In 't April-nummer, blz. 56, stond een stukje ‘Geloof voor werkelijkheid’, een onschuldige opmerking naar aanleiding van eene uiting van den Dietschen Bond in zake de schepenroof. Deze had n.l. geschreven over ‘de verontwaardiging, die in Holland, Vlaanderen en Zuid-Afrika, door dit optreden was gewekt’.
Neerlandia vroeg: hoe kan de D.B. dat weten? Er zijn van daaruit nog geen berichten dienaangaande gekomen.
Prof. Bodenstein vindt in de N.R. Ct. van 21 Mei die opmerking flauw, omdat daardoor aan den Dietschen Bond het recht wordt ontzegd namens het Afr. volk te spreken. Neerlandia wete ‘dat de Afrikaners hier in Holland, al zijn zij verstoken van geregelde verbinding met hun stamgenooten in Z.-A., voldoende kennis hebben van het karakter van hun eigen volk om te kunnen voorspellen, welken indruk het wereldgebeuren er moet maken.’

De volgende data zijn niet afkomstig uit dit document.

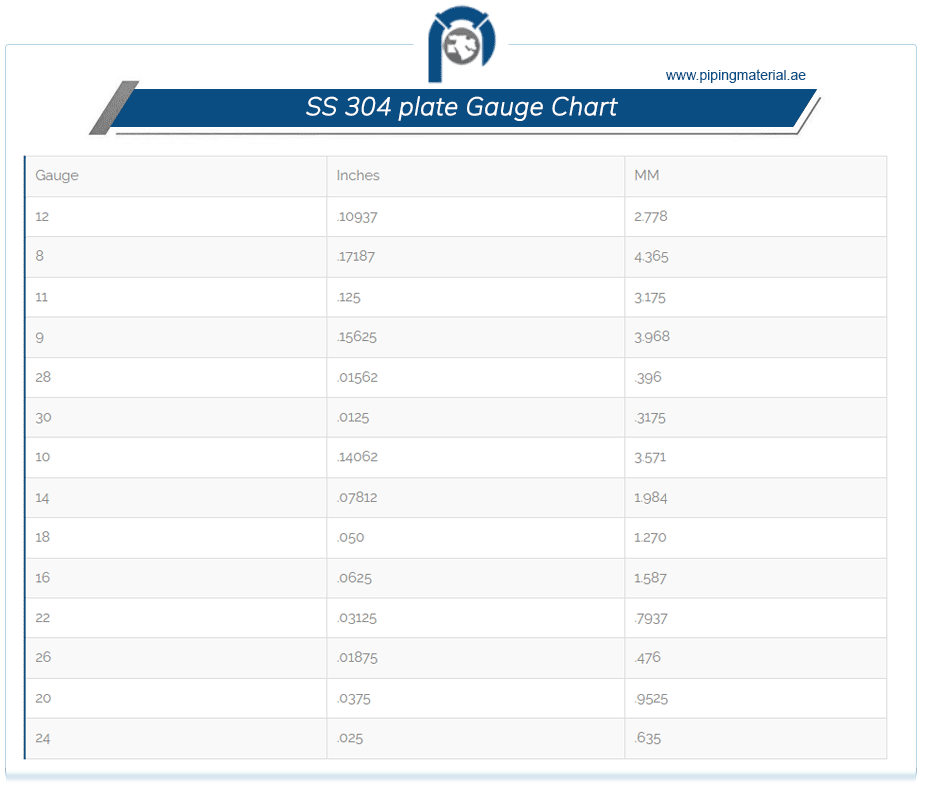925x798 pixels.
Task: Open the www.pipingmaterial.ae link
Action: [735, 75]
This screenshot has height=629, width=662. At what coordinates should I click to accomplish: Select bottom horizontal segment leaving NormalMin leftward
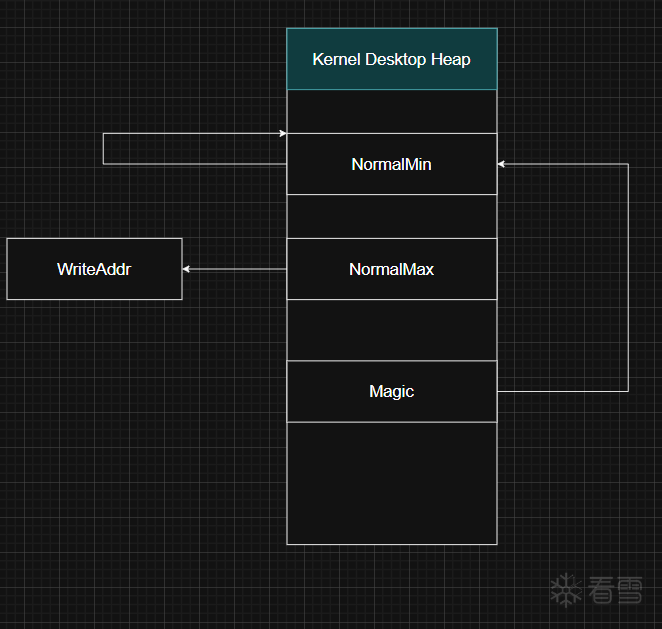pos(195,164)
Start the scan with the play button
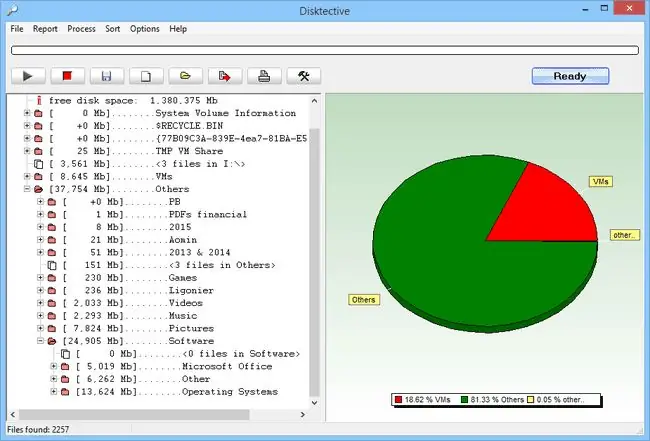Screen dimensions: 650x441 28,76
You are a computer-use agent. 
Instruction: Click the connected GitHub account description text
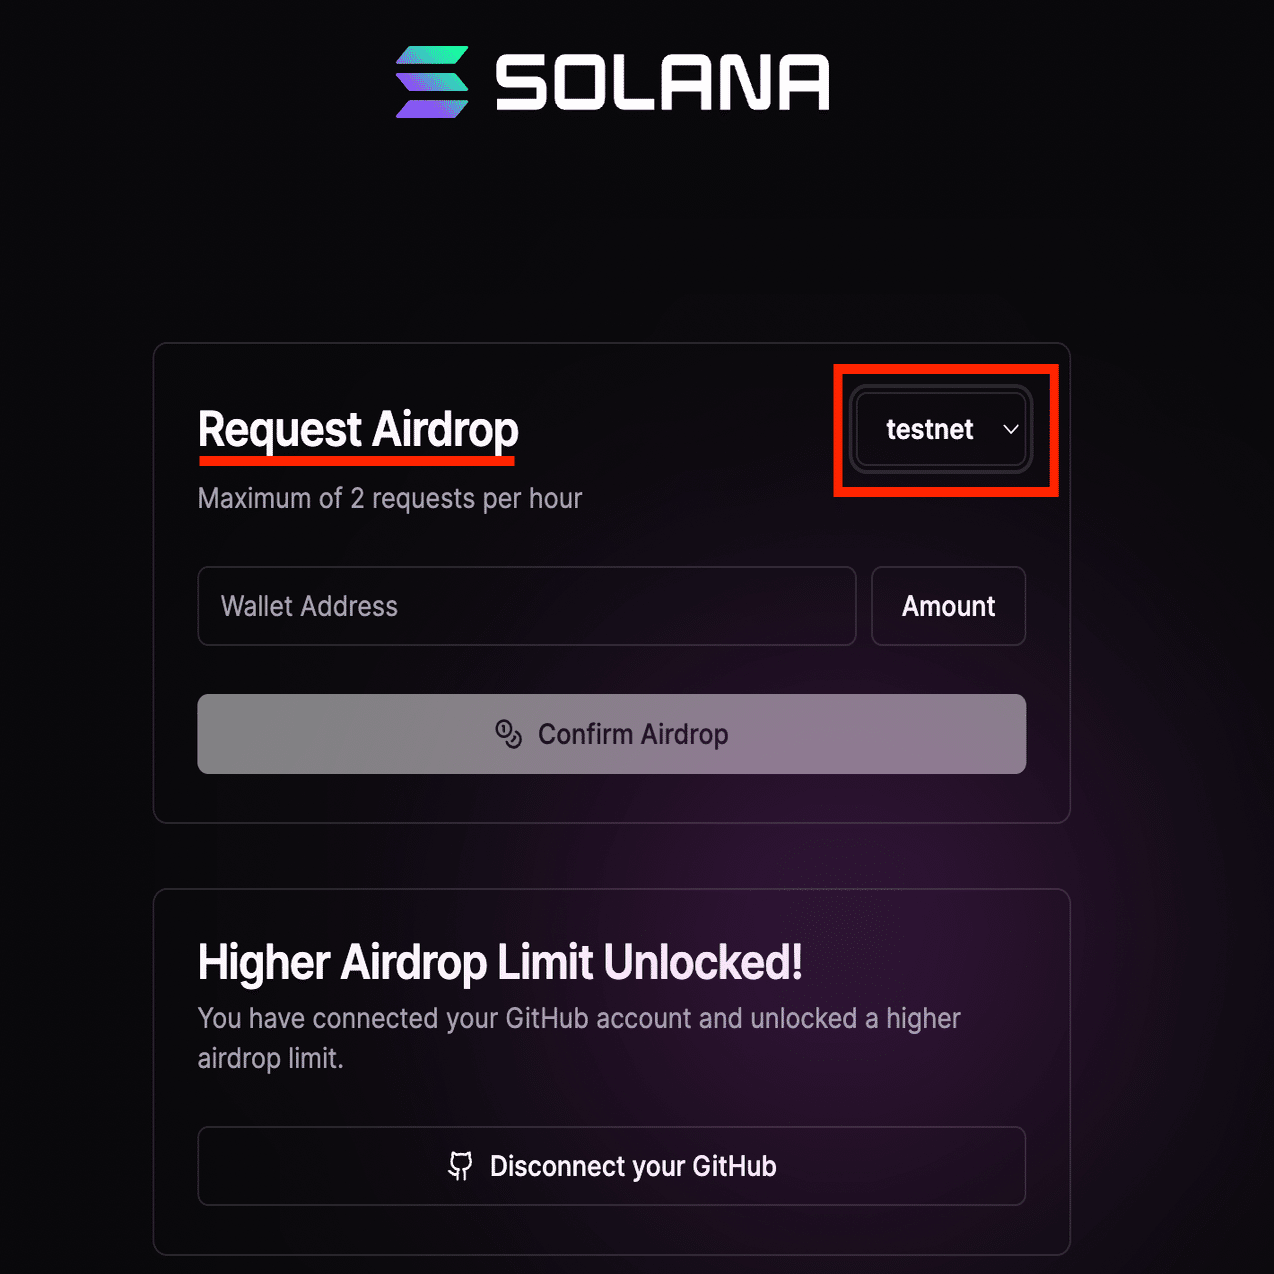pyautogui.click(x=578, y=1018)
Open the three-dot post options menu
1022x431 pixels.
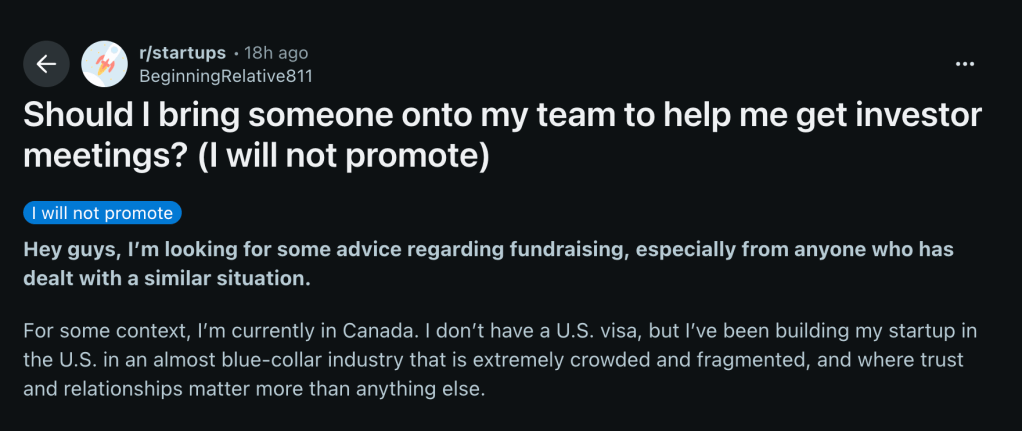point(965,64)
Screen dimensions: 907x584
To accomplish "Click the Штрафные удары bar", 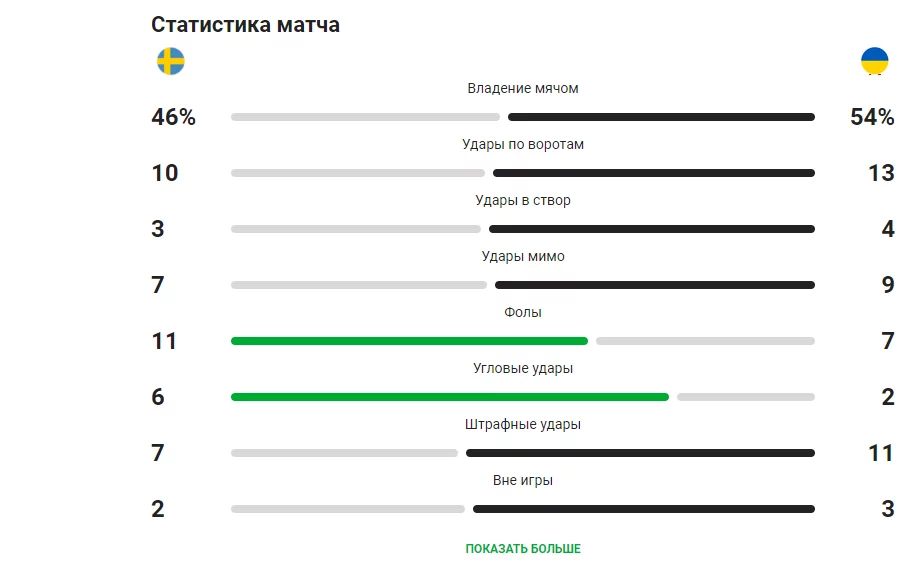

Daar ging het echter niet om, zooals ieder kan zien. Maar 't zou de moeite niet waard zijn hierop terug te komen, als niet de mogelijkheid bestond dat de N.R. Ct. en niet Neerlandia in Z.-A. wordt gelezen. Men zou daar wonder wat kunnen gaan denken. Daarom volsta hieromtrent hetgeen de heer Bodenstein buiten de kwestie om heeft geschreven, dat de Red. van Neerlandia er nooit aan heeft gedacht inzake hun land en volk het gezag van hem en andere Zuid-Afrikaners in twijfel trekken. Integendeel, wat Z.-A. betreft, zijn zij onze zeer gewaardeerde gidsen, over wier tegenwoordigheid in ons midden wij ons van ganscher harte verheugen.